**Task**
Render the rows below as a numbered list, leaving out any blank lines.
— START Stored rows —
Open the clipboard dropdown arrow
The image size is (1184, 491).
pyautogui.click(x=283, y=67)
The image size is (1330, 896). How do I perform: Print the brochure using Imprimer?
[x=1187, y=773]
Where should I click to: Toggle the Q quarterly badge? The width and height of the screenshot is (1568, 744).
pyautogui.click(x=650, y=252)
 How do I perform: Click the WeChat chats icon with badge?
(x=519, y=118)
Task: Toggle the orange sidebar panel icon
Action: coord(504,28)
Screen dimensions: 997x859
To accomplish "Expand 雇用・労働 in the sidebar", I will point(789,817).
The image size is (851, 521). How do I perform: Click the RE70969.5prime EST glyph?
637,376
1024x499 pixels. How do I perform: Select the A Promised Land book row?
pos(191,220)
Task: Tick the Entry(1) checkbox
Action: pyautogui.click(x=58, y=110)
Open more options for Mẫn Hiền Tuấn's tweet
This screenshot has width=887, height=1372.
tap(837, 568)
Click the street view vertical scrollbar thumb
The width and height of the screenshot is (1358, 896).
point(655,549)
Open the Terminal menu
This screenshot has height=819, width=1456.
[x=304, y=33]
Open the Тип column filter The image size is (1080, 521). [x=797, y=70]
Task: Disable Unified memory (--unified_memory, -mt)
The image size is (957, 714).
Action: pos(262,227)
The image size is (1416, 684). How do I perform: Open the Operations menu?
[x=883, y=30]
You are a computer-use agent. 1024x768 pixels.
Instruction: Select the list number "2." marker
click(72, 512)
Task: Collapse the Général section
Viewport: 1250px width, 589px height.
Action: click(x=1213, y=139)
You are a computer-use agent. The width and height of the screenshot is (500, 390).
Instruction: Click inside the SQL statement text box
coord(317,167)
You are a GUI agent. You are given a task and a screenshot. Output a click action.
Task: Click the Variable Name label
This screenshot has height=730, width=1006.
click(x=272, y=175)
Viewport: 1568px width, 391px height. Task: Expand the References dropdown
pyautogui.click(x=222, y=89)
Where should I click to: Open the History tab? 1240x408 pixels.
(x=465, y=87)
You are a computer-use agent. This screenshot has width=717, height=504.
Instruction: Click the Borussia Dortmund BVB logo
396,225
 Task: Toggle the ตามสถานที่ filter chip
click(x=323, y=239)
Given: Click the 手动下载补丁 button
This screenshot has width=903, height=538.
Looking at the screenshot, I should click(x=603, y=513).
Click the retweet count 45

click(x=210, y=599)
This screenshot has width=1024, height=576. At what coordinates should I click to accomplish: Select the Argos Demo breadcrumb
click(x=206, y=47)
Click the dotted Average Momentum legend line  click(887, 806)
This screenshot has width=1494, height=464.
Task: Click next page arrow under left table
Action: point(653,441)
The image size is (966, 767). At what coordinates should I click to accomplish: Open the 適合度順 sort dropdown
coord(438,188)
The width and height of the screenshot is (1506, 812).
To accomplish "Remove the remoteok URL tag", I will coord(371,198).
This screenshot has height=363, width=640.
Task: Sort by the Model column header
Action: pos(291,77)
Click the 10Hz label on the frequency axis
— END Stored rows —
**The reply**
1. Open the clipboard dropdown arrow
2. The image size is (1184, 491).
3. pyautogui.click(x=283, y=67)
4. The image size is (1330, 896). How do I perform: Print the brochure using Imprimer?
5. [x=1187, y=773]
6. Where should I click to: Toggle the Q quarterly badge? The width and height of the screenshot is (1568, 744).
7. pyautogui.click(x=650, y=252)
8.  How do I perform: Click the WeChat chats icon with badge?
9. (x=519, y=118)
10. Task: Toggle the orange sidebar panel icon
11. Action: coord(504,28)
12. Screen dimensions: 997x859
13. To accomplish "Expand 雇用・労働 in the sidebar", I will point(789,817).
14. The image size is (851, 521). How do I perform: Click the RE70969.5prime EST glyph?
15. 637,376
16. 1024x499 pixels. How do I perform: Select the A Promised Land book row?
17. pos(191,220)
18. Task: Tick the Entry(1) checkbox
19. Action: pyautogui.click(x=58, y=110)
20. Open more options for Mẫn Hiền Tuấn's tweet
21. This screenshot has width=887, height=1372.
22. tap(837, 568)
23. Click the street view vertical scrollbar thumb
24. The width and height of the screenshot is (1358, 896).
25. point(655,549)
26. Open the Terminal menu
27. This screenshot has height=819, width=1456.
28. [x=304, y=33]
29. Open the Тип column filter The image size is (1080, 521). [x=797, y=70]
30. Task: Disable Unified memory (--unified_memory, -mt)
31. The image size is (957, 714).
32. Action: pos(262,227)
33. The image size is (1416, 684). How do I perform: Open the Operations menu?
34. [x=883, y=30]
35. You are a computer-use agent. 1024x768 pixels.
36. Instruction: Select the list number "2." marker
37. click(72, 512)
38. Task: Collapse the Général section
39. Viewport: 1250px width, 589px height.
40. Action: click(x=1213, y=139)
41. You are a computer-use agent. The width and height of the screenshot is (500, 390).
42. Instruction: Click inside the SQL statement text box
43. coord(317,167)
44. You are a GUI agent. You are given a task and a screenshot. Output a click action.
45. Task: Click the Variable Name label
46. This screenshot has height=730, width=1006.
47. click(x=272, y=175)
48. Viewport: 1568px width, 391px height. Task: Expand the References dropdown
49. pyautogui.click(x=222, y=89)
50. Where should I click to: Open the History tab? 1240x408 pixels.
51. (x=465, y=87)
52. You are a computer-use agent. This screenshot has width=717, height=504.
53. Instruction: Click the Borussia Dortmund BVB logo
54. 396,225
55.  Task: Toggle the ตามสถานที่ filter chip
56. click(x=323, y=239)
57. Given: Click the 手动下载补丁 button
58. This screenshot has width=903, height=538.
59. Looking at the screenshot, I should click(x=603, y=513).
60. Click the retweet count 45
61. click(x=210, y=599)
62. This screenshot has width=1024, height=576. At what coordinates should I click to accomplish: Select the Argos Demo breadcrumb
63. click(x=206, y=47)
64. Click the dotted Average Momentum legend line  click(887, 806)
65. This screenshot has width=1494, height=464.
66. Task: Click next page arrow under left table
67. Action: point(653,441)
68. The image size is (966, 767). At what coordinates should I click to accomplish: Open the 適合度順 sort dropdown
69. coord(438,188)
70. The width and height of the screenshot is (1506, 812).
71. To accomplish "Remove the remoteok URL tag", I will coord(371,198).
72. This screenshot has height=363, width=640.
73. Task: Sort by the Model column header
74. Action: pos(291,77)
75. Click the 10Hz label on the frequency axis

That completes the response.